▸ EXTRAIT DU DOCUMENT
*-*-*
Le titre français, nettement plus "accrocheur" que le titre original allemand, a probablement été choisi pour attirer les lecteurs. Sophie est "libertine" d'abord et essentiellement au sens philosophique du terme (voir "Les fêtes galantes", le billet de samedi dernier),  et les amateurs d'histoires croustillantes seront déçus,  car ce roman se veut d'abord le roman de la création de l'Encyclopédie, cette prodigieuse volonté de rassembler, et de publier,  toutes les connaissances de l'époque ("Sans l'idée de tout, plus de philosophie" Denis Diderot) : probablement l'entreprise d'édition la plus importante depuis l'invention de l'imprimerie : 17 volumes de textes + 11 volumes de planches publiés de 1747 à 1772, même si chez les Arabes et en Chine des entreprises d'ampleur comparable avaient été menées à bien.

 

Entreprise menée dans un combat sans relâche entre le parti des dévots, emmené par la Reine, contre les "philosophes", qui voudraient trouver le bonheur ici bas,  protégés par Madame de Pompadour,  et Malesherbes ("Garde des sceaux"). "Donner aux hommes le savoir revient à leur conférer le pouvoir de disposer de leur propre vie".

 

Arbitrage difficile pour le Roi, de droit divin, puisqu'il s'agit de "placer la liberté de penser au dessus de la liberté pour l'Etat de se défendre de ses ennemis".

 

Devait-il censurer ou considérer que "ce sont les désordres qui provoquent les dérèglements dans les écrits, et non les écrits qui provoquent les désordres" ?

 

Avec cette Encyclopédie, "la raison et l'expérience ont pris la place de la Révélation divine comme source de toute connaissance".

 

L'éclairage n'est plus la foi révélée et les dogmes mais l'investigation empirique et la raison. Les recherches et les analyses pour penser par soi même, plutôt que les prières.
*-*-*
▸ OBJECTIF 1
Répondez à ces questions sur l'extrait sur l'Encyclopédie :
(a) Combien de volumes de textes et de volumes de planches ont été publiés ?
(b) Qui emmenait le parti des dévots ?
(c) Qu'est-ce qui a pris la place de la Révélation divine comme source de toute connaissance ?
▸ OBJECTIF 2
Dans l'extrait sur l'Encyclopédie, recopiez le passage commençant par « Le titre français, nettement » et se terminant par « menées à bien. », en remplaçant « roman » par « récit ».
▸ OBJECTIF 3
Prolongez, s'il vous plaît, l'extrait sur l'Encyclopédie au-delà de sa dernière phrase.

▸ DONNÉES FOURNIES
*-*-*
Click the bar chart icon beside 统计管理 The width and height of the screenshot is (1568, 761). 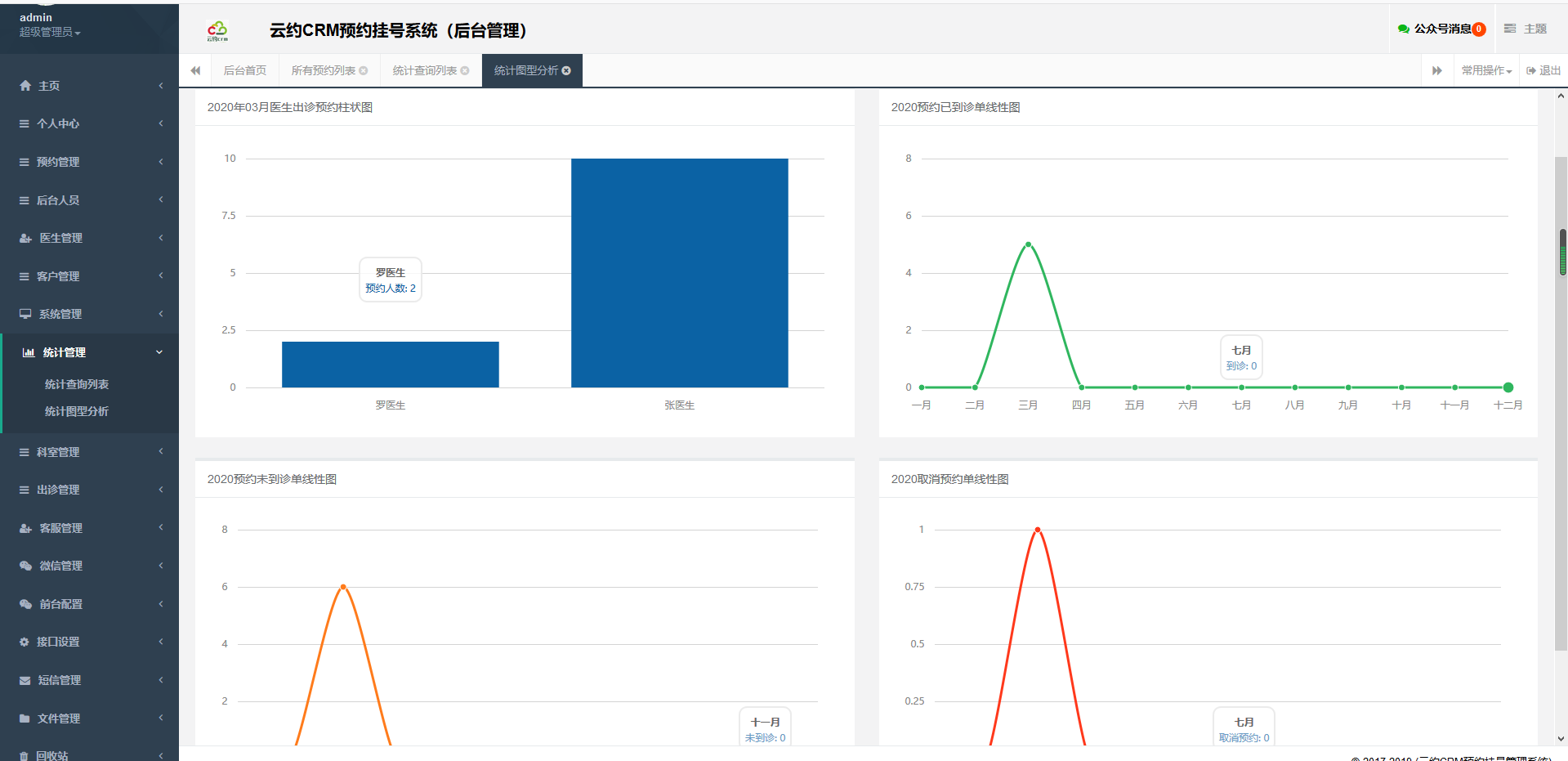29,352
*-*-*
▸ RÉPONSE RÉDIGÉE 1
(a) 17 volumes de textes et 11 volumes de planches.
(b) La Reine.
(c) La raison et l'expérience.

▸ RÉPONSE RÉDIGÉE 2
Le titre français, nettement plus "accrocheur" que le titre original allemand, a probablement été choisi pour attirer les lecteurs. Sophie est "libertine" d'abord et essentiellement au sens philosophique du terme (voir "Les fêtes galantes", le billet de samedi dernier),  et les amateurs d'histoires croustillantes seront déçus,  car ce récit se veut d'abord le récit de la création de l'Encyclopédie, cette prodigieuse volonté de rassembler, et de publier,  toutes les connaissances de l'époque ("Sans l'idée de tout, plus de philosophie" Denis Diderot) : probablement l'entreprise d'édition la plus importante depuis l'invention de l'imprimerie : 17 volumes de textes + 11 volumes de planches publiés de 1747 à 1772, même si chez les Arabes et en Chine des entreprises d'ampleur comparable avaient été menées à bien.

▸ RÉPONSE RÉDIGÉE 3
 

On comprendra que les Jésuites supportaient mal ce désir d'éliminer "tout ce qui entrave le libre esprit,  osant penser par lui même,  et n'acceptant que ce qui lui est prouvé par l'expérience et la raison" et considérait, bien avant que nous entendions parler d'islamisme militant que "de l'ardeur religieuse à la barbarie, il n'y a qu'un pas".

 

Mais les accusations contre les Jésuites (blasphèmes, mensonges, magie noire, pédérastie) conduisant à la confiscation de leurs biens, ressemblent beaucoup à ce qui est arrivé aux Templiers quelques siècles plus tôt.

 

 

L'histoire est racontée à travers la vie, totalement imaginée, de Sophie Volland, dont les historiens connaissent l'existence, mais pas beaucoup plus,  par le testament de Denis Diderot.

 

Dans ce roman,  Sophie, qui ose être philosophe dans un monde où règne la misogynie, même parmi les philosophes, épouse le Lieutenant général de police Sartine (bien moins sympathique que dans les livres de Jean-François Parot,  dans lesquels il raconte les aventures du Commissaire Nicolas Le Floch), a un fils, adultérin, avec Diderot,  dont elle est amoureuse, mais qui ne veut pas quitter sa femme et ses enfants,  et devient la maîtresse du responsable de la censure, Malesherbes.

 

 

A noter, pour les Airoises et Airois, la description de la coutume du lancer de saucisses (de l'andouille ?), depuis le premier étage de l'hôtel de ville de Paris, à la Saint Jean.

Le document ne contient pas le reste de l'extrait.